Most pirate-themed video games encourage players to strap a parrot to their shoulder and hoist the skull and crossbones. Now the Navy -- yes, the U.S. Navy -- is asking gamers to walk the other side of the plank.

Starting Monday, the naval branch of the military will launch an experimental online game that hopes to tap the collective intelligence of gamers to help combat real-world pirates terrorizing the waters off the Horn of Africa.

Dubbed MMOWGLI (Massive Multiplayer Online War Game Leveraging the Internet), the game was developed by the Office of Naval Research and represents the first time the military has embraced gamification and crowdsourcing techniques to tackle real-world crises. Somalian piracy is the initial focus, but officials say the platform can be adapted to other military interests as well.

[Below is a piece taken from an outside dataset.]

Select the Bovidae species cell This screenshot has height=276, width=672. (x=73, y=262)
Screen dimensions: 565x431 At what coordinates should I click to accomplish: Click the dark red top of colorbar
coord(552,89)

Scheduled to run for three weeks, the game expects to recruit more than 1,000 players to collaborate together. It won't be a graphical tour de force, but odds are it will provide a lot more intellectual stimulation than, say, Cutthroats: Terror on the High Seas.

According to Wired, players will be presented with a scenario blending fiction with real-world facts. From there, they'll pick one of two actions and be given 140 characters with which to explain their action. Fellow players will vote on the best suggestion and expand on it, challenge the idea or ask questions about it. The most popular ideas move onto the next round.

That's a little different than the game was originally planned. Planning documents from the Office of Naval Research show the initial idea was to have players split into several teams, representing the heroes (SEAL team members and other military and law enforcement types), pirates, warlords and regional governments.

"We hope MMOWGLI will help us to understand what happens when your insights are combined with the observations and actions of another player," said Dr. Larry Schuette, ONR's director of Innovation, whose office is managing the project. "Will that fusion result in a game-changing idea or solution, or will the MMOWGLI platform teach us something about our traditional thought processes?